**Assigned task:** Extend the biographical passage on Janner's early life and public career, starting right after its final sentence.

Janner's father Barnett Janner, a Liberal and then Labour MP

Janner was born in Cardiff, Wales, to Lithuanian Jewish (Litvak) parents, the son of Barnett Janner and Elsie Sybil, née Cohen. Janner and Ruth, his sister (later Lady Morris of Kenwood), were evacuated to Canada at the age of 11, because their parents anticipated a Nazi invasion of Britain. While in Canada, living with family friends, he attended Bishop's College School, Lennoxville, Quebec. Janner returned to Britain in 1942 and attended St Paul's School, London.

At the age of 18, he served in occupied Germany working for the War Crimes Investigation Unit of the British Army of the Rhine for 18 months. Janner investigated cases of British airmen who were shot at Stalag Luft III, the prisoner of war camp. At weekends, he worked with Holocaust survivors at Bergen-Belsen. The army unit was closed in 1948 to Janner's dismay.

Later, Janner read law at Trinity Hall, Cambridge, where he was President of the Cambridge Union Society, in 1952, and chairman of the university Labour Club. He became the international secretary of the National Association of Labour Students and president of Trinity Hall Athletic Club. Janner was able to attend Harvard Law School through both the Fulbright and Smith-Mundt Act awards.

After training, via a Harmsworth Scholarship at Middle Temple, he became a barrister in 1954 and was appointed a Queen's Counsel (QC) in 1971.

== Public career ==

=== House of Commons and Jewish causes ===
Having unsuccessfully fought Wimbledon in the 1955 General Election, Janner represented Leicester North West from the 1970 general election until February 1974, succeeding his father, Sir Barnett Janner, a former Chairman of the Zionist Federation of Great Britain. His father announced his retirement from the Commons two days before candidate nominations closed in 1970, and his son was quickly chosen in his place. Posters imploring electors to "Vote Janner" had already been printed, and thus did not need to be scrapped.

The younger Janner retained the reformed Leicester West from 1974 until his retirement at the 1997 general election. Janner chaired the Select Committee on Employment from 1994 to 1996. He lost this position because Conservative members of the committee acted against him. A potential conflict of interest existed as he was an advisor to firms the committee might investigate. He was succeeded in Leicester West by Patricia Hewitt.

Janner was president of the Board of Deputies of British Jews, the main representative body of the British Jewish community, from 1978 to 1984, and was a prominent campaigner in the efforts to gain reparations for victims of the Holocaust. In parliament, and outside, he was involved in campaigning for the War Crimes Act 1991, lobbying the Thatcher government to allow legislation to bring those responsible for Nazi atrocities (and then living in Britain) to justice. He was also a vice-president of the World Jewish Congress until 2009 and of the Jewish Leadership Council until 2015. He was president of the National Council for Soviet Jewry (1979–85) and the Commonwealth Jewish Council.

**Dataset content:**
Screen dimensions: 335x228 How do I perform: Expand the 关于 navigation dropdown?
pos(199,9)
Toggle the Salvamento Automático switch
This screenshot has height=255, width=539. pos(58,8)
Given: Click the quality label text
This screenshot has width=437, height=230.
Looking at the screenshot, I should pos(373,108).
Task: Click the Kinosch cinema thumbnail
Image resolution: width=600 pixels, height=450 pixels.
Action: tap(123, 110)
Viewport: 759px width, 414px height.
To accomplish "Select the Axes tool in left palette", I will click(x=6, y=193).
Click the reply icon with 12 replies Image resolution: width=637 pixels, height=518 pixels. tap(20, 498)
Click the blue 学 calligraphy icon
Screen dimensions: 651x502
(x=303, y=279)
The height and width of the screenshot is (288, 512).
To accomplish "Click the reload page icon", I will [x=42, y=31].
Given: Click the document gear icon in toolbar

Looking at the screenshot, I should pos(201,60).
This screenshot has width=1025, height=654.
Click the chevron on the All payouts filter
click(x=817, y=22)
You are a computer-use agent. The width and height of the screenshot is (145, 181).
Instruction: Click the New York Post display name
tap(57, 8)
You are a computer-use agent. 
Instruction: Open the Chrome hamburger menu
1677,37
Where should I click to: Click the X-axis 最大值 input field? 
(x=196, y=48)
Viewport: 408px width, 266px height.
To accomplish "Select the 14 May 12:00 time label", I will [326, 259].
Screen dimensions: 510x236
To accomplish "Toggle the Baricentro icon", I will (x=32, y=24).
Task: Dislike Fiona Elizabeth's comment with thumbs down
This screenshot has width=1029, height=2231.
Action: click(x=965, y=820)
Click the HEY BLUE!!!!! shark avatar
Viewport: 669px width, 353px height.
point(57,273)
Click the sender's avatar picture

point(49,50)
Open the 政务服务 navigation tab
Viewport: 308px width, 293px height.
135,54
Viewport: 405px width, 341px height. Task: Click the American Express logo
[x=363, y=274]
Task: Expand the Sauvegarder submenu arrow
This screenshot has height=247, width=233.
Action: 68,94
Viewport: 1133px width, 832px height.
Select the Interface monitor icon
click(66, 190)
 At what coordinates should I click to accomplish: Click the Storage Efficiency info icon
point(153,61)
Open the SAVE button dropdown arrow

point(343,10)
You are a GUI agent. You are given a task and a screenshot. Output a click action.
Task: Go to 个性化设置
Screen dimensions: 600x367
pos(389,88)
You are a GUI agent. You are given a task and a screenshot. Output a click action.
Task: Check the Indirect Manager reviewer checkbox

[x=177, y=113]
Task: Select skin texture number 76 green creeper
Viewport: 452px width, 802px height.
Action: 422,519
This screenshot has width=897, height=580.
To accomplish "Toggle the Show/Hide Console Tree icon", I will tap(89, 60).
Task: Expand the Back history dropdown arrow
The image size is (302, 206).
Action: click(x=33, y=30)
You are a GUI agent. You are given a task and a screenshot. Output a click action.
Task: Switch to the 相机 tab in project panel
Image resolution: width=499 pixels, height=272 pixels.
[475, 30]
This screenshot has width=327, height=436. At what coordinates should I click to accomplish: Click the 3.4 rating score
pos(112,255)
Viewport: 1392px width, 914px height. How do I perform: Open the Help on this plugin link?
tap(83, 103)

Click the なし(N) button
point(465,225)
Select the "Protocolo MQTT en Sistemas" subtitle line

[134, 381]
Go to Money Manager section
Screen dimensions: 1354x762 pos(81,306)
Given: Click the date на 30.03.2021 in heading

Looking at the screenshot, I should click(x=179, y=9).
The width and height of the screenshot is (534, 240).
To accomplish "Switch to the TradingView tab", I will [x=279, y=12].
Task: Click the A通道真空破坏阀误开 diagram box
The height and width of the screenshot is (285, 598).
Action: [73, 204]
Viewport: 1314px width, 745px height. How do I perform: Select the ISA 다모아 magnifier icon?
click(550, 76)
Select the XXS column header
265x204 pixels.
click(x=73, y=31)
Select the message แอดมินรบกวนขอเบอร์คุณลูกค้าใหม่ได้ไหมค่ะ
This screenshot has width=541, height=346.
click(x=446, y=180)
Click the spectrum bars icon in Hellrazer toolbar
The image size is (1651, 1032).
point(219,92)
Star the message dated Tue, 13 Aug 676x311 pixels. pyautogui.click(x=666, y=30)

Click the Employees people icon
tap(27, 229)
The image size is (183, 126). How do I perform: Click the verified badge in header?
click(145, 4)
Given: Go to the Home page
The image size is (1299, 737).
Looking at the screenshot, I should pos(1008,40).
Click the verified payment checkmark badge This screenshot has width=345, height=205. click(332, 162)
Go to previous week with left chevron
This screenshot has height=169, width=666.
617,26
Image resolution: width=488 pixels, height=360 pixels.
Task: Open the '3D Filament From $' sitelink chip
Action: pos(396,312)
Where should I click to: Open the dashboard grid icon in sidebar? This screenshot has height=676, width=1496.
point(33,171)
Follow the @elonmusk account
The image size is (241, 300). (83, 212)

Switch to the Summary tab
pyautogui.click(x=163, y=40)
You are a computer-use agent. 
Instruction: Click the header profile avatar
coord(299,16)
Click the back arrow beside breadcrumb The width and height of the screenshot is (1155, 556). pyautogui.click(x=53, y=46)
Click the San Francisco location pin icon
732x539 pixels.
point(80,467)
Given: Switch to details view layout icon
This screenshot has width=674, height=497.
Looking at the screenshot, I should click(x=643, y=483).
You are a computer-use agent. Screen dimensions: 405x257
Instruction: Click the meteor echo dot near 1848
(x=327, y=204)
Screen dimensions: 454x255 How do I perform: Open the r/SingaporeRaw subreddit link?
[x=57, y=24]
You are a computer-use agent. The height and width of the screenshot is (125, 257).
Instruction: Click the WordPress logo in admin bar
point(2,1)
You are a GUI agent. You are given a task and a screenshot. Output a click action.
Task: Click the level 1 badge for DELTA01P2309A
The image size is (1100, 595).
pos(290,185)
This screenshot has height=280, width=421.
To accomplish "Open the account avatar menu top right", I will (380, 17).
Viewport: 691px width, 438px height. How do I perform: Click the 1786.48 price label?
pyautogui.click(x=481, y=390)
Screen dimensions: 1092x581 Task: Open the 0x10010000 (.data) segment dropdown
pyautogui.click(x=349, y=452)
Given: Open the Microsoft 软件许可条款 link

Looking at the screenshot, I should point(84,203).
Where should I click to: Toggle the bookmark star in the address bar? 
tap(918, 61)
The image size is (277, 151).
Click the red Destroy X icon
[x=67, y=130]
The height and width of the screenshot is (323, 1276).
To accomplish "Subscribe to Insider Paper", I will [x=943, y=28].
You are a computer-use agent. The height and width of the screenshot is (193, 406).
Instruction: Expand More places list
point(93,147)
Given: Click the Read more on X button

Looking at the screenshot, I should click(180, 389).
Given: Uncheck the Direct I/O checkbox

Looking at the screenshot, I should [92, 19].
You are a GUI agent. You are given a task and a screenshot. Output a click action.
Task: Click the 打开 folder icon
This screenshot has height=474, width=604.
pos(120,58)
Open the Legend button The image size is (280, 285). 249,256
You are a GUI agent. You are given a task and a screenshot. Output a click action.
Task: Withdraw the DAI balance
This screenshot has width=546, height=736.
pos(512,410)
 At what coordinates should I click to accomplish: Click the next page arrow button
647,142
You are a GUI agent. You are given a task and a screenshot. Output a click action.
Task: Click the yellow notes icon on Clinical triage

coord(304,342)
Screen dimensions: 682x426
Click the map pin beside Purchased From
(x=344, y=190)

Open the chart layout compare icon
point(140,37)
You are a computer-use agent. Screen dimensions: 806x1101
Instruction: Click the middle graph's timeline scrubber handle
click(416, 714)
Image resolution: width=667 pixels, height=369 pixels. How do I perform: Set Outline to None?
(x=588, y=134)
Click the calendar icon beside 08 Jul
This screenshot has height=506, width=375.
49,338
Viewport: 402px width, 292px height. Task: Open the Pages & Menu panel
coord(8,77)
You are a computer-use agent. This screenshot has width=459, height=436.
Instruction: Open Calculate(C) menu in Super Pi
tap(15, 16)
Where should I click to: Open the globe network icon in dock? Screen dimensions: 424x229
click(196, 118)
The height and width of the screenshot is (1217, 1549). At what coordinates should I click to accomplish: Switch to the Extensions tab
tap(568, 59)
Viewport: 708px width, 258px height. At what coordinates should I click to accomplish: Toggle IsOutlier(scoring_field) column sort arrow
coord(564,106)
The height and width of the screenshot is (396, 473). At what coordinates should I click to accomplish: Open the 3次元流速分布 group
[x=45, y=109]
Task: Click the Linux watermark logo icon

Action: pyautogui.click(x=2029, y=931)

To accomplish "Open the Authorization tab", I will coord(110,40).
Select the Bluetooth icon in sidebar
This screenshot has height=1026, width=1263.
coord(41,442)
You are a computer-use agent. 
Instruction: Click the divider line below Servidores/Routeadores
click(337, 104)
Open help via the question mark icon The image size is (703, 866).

**Solved problem:**
In 1988 he co-founded the Holocaust Educational Trust with Merlyn Rees, a body which successfully persuaded the British government to add teaching about the Holocaust to the National Curriculum in 1988. Janner stood down from the role in 2012. The Lord Janner Scholarship provides funding for ten schools to take part in the Trust's educational programmes each year.

Janner sought to foster good relations between different faiths and religions and wrote about this issue in his book One Hand Alone Cannot Clap. He co-founded (along with Prince Hassan of Jordan) the Coexistence Trust, a charity to combat Islamophobia and antisemitism.

=== House of Lords ===
Janner was created a life peer as Baron Janner of Braunstone, of Leicester in the County of Leicestershire in 1997. He was President and an Officer of the All-Party Parliamentary Group against Anti-Semitism. Janner was associated with the Labour Friends of Israel and in 2002 backed Stephen Byers to be chairman.

In 2006, Janner was struck by Lord Bramall, a former head of the Armed Forces, during a heated row over the Middle East. In the incident, which occurred during the 2006 Lebanon War, the two men had disagreed in the House of Lords chamber after Bramall had made comments Janner considered too critical of Israel. Janner was hit in one of the rooms close to the chamber. Janner later sought the advice of fellow peers about how and whether to make a formal complaint against Lord Bramall, before deciding to accept an apology.

Janner continued to attend the House of Lords until December 2013. He was on leave of absence from the House of Lords from 13 October 2014.

=== Other ===
Janner wrote a number of books on public speaking and business communication, including On Presentation. In addition, he wrote extensively under the pen-name Ewan Mitchell. He was a former member of The Magic Circle and the International Brotherhood of Magicians.

== Personal life ==
In 1955, Janner married Myra Louise Sheink, who was originally from Australia and the niece of Sir Israel Brodie, the former Chief Rabbi of Great Britain and the Commonwealth. The couple had three children: two daughters and a son. Myra Sheink died in 1996.

Lord Janner's younger daughter is Rabbi Laura Janner-Klausner, who was appointed Senior Rabbi to Reform Judaism in 2011. She is married to a brother of the Israeli writer Amos Oz. Marion Janner, his other daughter, was appointed Officer of the Order of the British Empire (OBE) for services to mental health in 2010. Daniel Janner, his son, is a barrister and KC.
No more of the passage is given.